La Cannistraci ha elaborato un sofisticato questionario volto a capire se questa esperienza poteva cambiare la percezione degli studenti del contesto educativo (in termini di apertura, inclusività, piacevolezza, orizzontalità delle relazioni), la loro percezione di competenza e auto-stima, e le loro motivazioni: interesse, curiosità, percezione di essere protagonisti delle propria formazione oppure dipendenza dagli insegnanti e desiderio di compiacerli? Gli studenti hanno risposto al questionario prima e dopo il corso e l’analisi dei dati raccolti mostra che, dopo il corso, l’esperienza universitaria degli studenti era migliorata in media per tutti gli aspetti presi in considerazione.

Questo risultato suggerisce che non c’è alcun motivo per cui un’organizzazione scolastica più aperta e creativa non possa prendere piede anche da noi. Il suggerimento che questo studio offre al nostro paese è di promuovere un cambiamento profondo nel sistema scolastico nazionale, partendo da questo tipo di esperimenti nelle proprie scuole e università. 

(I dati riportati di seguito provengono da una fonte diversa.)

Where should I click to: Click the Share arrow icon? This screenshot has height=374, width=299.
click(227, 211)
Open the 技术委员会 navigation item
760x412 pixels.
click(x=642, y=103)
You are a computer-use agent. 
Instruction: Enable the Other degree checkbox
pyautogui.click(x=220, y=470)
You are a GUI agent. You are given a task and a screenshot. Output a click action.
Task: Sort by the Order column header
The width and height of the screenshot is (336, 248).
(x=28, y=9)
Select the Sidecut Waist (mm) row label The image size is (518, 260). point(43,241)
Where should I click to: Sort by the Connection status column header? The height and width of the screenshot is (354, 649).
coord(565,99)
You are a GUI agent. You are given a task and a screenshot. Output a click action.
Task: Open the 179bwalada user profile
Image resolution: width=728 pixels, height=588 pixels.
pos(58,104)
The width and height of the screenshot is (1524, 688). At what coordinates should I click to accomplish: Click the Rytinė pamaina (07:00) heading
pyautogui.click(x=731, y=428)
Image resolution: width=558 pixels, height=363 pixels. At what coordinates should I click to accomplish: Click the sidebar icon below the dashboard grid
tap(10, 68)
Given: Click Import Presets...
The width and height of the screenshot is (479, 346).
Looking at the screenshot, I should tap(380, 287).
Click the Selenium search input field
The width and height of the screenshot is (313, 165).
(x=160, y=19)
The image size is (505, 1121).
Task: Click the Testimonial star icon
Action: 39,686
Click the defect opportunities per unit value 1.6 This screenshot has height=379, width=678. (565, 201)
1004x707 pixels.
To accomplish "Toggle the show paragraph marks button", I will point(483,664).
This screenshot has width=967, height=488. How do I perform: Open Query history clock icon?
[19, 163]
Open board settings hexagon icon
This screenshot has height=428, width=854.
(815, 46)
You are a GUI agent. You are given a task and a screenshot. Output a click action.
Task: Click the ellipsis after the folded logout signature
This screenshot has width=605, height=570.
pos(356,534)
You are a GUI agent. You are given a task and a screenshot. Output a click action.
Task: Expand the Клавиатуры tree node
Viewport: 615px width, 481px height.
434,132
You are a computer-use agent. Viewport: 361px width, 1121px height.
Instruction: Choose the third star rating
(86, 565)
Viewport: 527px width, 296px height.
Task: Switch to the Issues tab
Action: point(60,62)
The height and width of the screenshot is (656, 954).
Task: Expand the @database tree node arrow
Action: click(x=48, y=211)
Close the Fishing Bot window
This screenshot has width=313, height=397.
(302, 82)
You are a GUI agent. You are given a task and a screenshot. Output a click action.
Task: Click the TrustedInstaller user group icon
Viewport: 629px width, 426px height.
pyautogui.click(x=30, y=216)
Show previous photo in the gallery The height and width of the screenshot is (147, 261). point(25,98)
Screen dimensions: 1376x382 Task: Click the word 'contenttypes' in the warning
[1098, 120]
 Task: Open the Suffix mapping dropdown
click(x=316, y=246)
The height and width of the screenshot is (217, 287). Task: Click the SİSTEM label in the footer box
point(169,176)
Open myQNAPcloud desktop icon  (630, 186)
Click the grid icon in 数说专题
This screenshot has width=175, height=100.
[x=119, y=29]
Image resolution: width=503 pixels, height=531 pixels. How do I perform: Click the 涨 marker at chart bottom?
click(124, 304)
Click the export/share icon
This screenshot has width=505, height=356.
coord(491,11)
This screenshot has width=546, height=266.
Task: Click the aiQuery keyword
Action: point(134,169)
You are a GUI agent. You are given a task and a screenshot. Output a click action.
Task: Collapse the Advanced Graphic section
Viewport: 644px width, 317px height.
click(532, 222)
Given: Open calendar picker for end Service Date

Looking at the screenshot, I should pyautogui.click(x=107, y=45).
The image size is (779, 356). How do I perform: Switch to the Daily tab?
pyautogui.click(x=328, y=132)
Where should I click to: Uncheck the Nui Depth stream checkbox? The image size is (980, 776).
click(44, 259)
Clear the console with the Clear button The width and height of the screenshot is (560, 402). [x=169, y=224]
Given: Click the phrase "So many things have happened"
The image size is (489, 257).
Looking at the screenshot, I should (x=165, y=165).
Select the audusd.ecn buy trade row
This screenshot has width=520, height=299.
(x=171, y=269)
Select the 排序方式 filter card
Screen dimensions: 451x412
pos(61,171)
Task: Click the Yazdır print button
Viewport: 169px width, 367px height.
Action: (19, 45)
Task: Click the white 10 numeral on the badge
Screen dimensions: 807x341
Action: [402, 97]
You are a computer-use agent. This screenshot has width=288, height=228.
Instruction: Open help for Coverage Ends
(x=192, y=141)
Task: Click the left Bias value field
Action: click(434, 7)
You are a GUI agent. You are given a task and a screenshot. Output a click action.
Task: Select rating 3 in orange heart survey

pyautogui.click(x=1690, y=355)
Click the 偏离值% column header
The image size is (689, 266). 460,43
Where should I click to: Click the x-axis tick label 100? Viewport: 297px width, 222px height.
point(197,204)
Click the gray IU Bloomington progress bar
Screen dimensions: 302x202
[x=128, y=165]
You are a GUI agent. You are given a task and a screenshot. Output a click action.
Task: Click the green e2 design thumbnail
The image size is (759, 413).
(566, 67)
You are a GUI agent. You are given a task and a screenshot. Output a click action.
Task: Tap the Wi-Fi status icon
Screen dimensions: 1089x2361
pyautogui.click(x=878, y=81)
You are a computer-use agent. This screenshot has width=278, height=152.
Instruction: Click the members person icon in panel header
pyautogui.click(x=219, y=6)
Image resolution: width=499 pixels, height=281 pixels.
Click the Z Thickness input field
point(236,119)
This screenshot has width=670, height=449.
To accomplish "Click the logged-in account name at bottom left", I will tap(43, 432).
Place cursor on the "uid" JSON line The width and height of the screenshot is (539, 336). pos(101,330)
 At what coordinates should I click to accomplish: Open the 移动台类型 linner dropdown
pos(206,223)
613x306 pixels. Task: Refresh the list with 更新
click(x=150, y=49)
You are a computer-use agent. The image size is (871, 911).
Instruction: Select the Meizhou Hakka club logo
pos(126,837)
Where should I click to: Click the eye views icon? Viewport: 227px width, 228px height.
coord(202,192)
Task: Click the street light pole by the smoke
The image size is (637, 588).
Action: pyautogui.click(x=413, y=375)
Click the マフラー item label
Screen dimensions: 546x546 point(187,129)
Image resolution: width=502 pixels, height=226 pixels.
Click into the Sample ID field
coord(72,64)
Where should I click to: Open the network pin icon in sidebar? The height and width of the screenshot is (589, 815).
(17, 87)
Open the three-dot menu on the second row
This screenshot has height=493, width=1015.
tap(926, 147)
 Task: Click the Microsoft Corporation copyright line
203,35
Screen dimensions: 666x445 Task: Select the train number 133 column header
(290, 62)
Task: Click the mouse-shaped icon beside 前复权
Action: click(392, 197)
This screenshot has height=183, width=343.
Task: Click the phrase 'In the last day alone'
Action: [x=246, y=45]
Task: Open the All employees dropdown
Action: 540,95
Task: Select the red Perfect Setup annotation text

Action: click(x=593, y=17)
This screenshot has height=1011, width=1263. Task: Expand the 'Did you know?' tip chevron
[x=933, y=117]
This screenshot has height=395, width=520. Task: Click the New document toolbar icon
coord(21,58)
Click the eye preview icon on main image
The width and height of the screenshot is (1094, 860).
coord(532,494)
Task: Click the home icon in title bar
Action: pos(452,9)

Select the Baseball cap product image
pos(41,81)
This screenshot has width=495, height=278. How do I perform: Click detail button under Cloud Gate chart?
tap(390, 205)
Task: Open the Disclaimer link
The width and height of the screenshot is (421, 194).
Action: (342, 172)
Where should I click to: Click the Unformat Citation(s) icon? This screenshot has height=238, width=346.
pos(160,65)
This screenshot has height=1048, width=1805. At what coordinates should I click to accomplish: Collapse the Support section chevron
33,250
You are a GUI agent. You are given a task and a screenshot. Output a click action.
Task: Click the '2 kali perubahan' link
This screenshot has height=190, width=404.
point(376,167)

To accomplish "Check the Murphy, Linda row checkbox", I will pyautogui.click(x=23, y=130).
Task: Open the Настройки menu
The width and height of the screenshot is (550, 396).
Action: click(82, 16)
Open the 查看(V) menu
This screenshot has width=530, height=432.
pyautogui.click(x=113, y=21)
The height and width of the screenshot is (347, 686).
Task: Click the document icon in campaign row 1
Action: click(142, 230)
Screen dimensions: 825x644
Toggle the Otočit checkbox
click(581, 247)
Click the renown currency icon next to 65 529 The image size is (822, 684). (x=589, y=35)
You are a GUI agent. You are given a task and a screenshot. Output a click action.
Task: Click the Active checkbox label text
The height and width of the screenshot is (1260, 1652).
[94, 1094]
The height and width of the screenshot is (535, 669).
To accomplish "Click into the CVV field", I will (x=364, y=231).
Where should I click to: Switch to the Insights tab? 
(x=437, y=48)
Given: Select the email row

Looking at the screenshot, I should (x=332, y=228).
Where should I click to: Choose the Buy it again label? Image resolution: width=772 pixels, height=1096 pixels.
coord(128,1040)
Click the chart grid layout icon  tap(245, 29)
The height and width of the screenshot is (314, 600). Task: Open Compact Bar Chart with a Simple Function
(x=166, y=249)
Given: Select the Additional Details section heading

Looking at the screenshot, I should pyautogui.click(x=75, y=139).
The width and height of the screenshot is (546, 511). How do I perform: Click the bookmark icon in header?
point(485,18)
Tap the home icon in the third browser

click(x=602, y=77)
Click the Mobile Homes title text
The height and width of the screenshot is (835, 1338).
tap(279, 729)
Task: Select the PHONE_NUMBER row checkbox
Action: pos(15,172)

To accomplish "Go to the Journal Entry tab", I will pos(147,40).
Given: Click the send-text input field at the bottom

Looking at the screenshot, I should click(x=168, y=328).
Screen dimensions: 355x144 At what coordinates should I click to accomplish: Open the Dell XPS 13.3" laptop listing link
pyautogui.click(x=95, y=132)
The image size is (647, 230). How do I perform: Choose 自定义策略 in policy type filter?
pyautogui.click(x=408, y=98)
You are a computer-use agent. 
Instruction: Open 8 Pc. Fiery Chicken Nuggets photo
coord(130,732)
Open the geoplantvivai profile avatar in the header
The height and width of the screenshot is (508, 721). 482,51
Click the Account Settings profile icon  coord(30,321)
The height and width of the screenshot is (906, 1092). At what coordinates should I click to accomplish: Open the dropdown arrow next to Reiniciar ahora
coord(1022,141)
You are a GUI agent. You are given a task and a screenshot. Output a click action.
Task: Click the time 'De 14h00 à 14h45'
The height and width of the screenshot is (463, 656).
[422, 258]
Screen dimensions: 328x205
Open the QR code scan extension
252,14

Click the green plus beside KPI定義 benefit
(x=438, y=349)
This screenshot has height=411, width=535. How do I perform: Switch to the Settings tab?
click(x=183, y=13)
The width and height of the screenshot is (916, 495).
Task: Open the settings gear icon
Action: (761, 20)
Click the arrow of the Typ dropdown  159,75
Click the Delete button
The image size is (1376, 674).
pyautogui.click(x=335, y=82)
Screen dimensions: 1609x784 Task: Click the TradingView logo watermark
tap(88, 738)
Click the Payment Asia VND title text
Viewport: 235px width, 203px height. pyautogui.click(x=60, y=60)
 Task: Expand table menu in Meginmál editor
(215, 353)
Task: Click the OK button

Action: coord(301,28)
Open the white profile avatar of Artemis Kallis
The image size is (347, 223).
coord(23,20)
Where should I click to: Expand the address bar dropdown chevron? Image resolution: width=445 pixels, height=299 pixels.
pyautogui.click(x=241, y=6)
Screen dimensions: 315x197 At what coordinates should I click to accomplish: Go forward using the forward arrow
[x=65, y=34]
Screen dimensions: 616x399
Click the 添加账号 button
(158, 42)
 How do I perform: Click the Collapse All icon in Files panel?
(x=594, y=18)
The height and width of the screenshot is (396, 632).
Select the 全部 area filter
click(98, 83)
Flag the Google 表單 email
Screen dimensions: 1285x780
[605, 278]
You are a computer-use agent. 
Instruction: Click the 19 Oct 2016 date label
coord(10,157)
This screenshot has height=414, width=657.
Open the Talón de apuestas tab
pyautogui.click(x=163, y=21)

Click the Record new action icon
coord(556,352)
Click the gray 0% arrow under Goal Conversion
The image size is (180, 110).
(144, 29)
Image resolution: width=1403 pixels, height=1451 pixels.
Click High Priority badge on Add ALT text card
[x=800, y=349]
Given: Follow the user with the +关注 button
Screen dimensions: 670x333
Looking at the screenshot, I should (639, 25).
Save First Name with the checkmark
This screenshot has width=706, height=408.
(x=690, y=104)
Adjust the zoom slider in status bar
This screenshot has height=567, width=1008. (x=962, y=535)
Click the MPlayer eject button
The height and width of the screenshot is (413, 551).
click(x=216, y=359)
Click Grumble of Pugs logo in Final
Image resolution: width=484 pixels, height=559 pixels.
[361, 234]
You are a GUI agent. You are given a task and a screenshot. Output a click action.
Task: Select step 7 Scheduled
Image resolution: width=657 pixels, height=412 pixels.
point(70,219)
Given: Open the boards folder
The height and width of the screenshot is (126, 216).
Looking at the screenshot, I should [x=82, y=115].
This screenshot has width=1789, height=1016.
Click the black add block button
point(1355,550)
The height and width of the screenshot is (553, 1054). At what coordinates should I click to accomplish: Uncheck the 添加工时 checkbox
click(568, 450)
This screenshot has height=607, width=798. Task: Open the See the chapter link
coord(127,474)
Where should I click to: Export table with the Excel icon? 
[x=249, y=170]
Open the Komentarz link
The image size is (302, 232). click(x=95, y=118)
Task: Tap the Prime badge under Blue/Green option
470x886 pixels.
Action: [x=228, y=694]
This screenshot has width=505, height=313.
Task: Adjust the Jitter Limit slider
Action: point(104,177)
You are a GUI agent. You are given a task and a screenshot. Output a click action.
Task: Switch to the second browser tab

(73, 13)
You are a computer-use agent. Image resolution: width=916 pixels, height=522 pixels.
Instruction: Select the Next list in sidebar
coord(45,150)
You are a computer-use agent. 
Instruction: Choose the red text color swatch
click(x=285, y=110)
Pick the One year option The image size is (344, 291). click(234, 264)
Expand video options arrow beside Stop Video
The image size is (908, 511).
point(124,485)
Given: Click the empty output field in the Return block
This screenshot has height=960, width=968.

In conclusione questi studi danno indicazioni molto nitide su quello che migliora la qualità della vita in campi di importanza fondamentale e fortemente controversi. In particolare sono ricchi di indicazioni per il nostro paese che viene spesso percepito nel mondo come un simbolo della qualità della vita. Questa percezione sembra poggiare su solidi fondamenti perché l’Italia è caratterizzata da una serie di condizioni di vantaggio per la qualità della vita, frutto della nostra storia ma anche di scelte politiche, economiche e sociali passate. Ma questi studi suggeriscono anche di riconsiderare certe scelte presenti che non vanno nella direzione di sostenere il nostro vantaggio in termini di qualità della vita.